Itulah yang dirasakan oleh perempuan bernama Dhea Della, dirinya berasal dari daerah Parapat yang sangat rekat dengan kultur minum tuak. Suasana antara lapo tradisional dan modern, sudah ia rasakan keduanya. Di kampung halamannya saat ini, masih bertahan lapo-lapo tradisional yang rata-rata memang diisi oleh orang tua, khususnya bapak-bapak.
Suasana yang ia rasa paling mencolok, di lapo modern pengunjung laki-laki dan perempuan sama banyaknya, tak ada yang mendominasi. “Suasana, rasa tuak, dan cuaca. Kalau di kampung, rasa tuaknya lebih enak dan diterima di mulut. Suhu dan cuacanya juga lebih nyaman. Karena di sana dingin, jadi tuak bisa ngasih efek hangat ke tubuh,” ungkapnya pada Rabu (9/7/2025).

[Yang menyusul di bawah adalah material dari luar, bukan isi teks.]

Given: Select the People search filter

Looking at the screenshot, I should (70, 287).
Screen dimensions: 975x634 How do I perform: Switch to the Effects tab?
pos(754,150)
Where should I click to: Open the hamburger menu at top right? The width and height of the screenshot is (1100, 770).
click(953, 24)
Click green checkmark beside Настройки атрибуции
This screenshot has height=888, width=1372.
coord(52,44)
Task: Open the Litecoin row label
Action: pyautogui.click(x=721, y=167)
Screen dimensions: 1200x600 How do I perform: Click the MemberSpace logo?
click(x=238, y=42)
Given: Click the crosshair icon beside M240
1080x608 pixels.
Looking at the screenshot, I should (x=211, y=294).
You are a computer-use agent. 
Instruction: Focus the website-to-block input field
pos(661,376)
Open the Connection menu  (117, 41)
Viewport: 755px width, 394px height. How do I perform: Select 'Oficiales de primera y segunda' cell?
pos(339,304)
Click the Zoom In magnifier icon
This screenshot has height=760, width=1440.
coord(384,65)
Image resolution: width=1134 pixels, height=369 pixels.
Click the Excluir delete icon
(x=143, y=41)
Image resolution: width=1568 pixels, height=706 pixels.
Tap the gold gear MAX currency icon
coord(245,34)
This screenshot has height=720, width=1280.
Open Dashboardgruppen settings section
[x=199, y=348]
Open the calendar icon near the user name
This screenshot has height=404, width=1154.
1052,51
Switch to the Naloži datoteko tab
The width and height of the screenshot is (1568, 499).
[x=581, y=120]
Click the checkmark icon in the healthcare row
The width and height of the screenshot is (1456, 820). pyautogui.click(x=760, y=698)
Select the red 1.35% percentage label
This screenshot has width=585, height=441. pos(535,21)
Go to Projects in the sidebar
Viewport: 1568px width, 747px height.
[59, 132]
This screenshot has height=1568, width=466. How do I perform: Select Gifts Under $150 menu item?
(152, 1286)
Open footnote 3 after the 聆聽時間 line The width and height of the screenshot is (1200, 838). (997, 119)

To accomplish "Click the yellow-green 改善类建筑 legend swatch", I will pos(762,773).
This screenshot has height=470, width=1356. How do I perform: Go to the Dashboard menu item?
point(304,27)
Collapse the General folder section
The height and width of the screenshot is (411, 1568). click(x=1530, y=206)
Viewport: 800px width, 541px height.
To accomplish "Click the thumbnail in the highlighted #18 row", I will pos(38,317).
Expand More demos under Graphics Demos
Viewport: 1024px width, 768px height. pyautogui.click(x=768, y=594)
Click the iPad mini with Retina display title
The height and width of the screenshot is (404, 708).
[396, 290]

Walaupun banyak tempat nongkrong modern lain, menurutnya lapo menawarkan suasana keakraban yang jadi daya tarik tersendiri. “Tuak itu simbol budaya Batak yang menggambarkan persaudaraan, penghormatan, dan kebersamaan,” tambahnya.
Segi pandang mahasiswa

Dhea beranggapan, lapo mulai beralih lebih modern sehingga wajar saja untuk didatangi perempuan. Meski, tetap ada aspek-aspek yang perlu diperhatikan. “Masih ada stigma sosial di sekitar kita, perempuan yang nongkrong malam hari di lapo, kadang masih dinilai tidak pantas. Sebenarnya bukan soal salah atau benar, tapi kita tetap perlu sadar risiko sosialnya atau pandangan orang sekitar,” lugas Dhea.
Menjamurnya lapo tuak bergaya modern di sekitar kampus, menyentuh titik temu antara kebebasan mahasiswa, tanggung jawab sosial, dan nilai pendidikan. Yang membuat itu punya dampak negatif atau positif tergantung dengan perilaku konsumen, operasional laponya, dan kontrol sosial. “Harus disertai kesadaran dan pengelolaan yang sehat dari mahasiswa dan pemilik lapo. Itu kembali ke personal masing-masing orang,” pungkasnya.
Salah satu mahasiswa USU, Daniel Gurning, melabeli diri sebagai orang yang aktif nongkrong di berbagai lapo di Medan. Kini dirinya menjadi pelanggan tetap Laborta, dalam seminggu ia bisa bertandang tiga sampai empat kali. Menurutnya, suasana Laborta buat ia merasa lepas dan tanpa beban. “Lapo itu tempat minum, tempat santai, karena mereka semua seru lah orangnya,” celetuknya.
Bagi Daniel, lapo tuak adalah titik temu mahasiswa buat saling kenal dan bisa spontan saling bercerita. Ada kalanya ia datang bersama teman, kadang pula ia datang sendiri, karena yakin di lapo pasti ada teman. Nuansanya berbeda dengan ngopi biasa di kafe, di lapo percakapan menjadi lebih hidup dan akrab antaranggota.
Ia ingat betul tradisi lama di kampung, orang tua sering kali berkumpul di lapo tuak untuk bicara politik dan berbagi informasi. Kekuatan tuak sebagai perekat sosial pun diakui secara luas. Hal ini bisa ditilik dari pengunjung yang awalnya asing, tak jarang berakhir menjadi akrab.
Dengan ragam umur dan latar belakang pendidikan, mereka saling sapa dan ngobrol santai. Berbicara tentang kuliah, pekerjaan, isu kampus, hingga isu politik. Kini, lapo tuak yang bertitik di sekitar kampus tidak hanya sekadar tempat minum, tapi menjelma jadi media bersosialisasi yang lebih luas.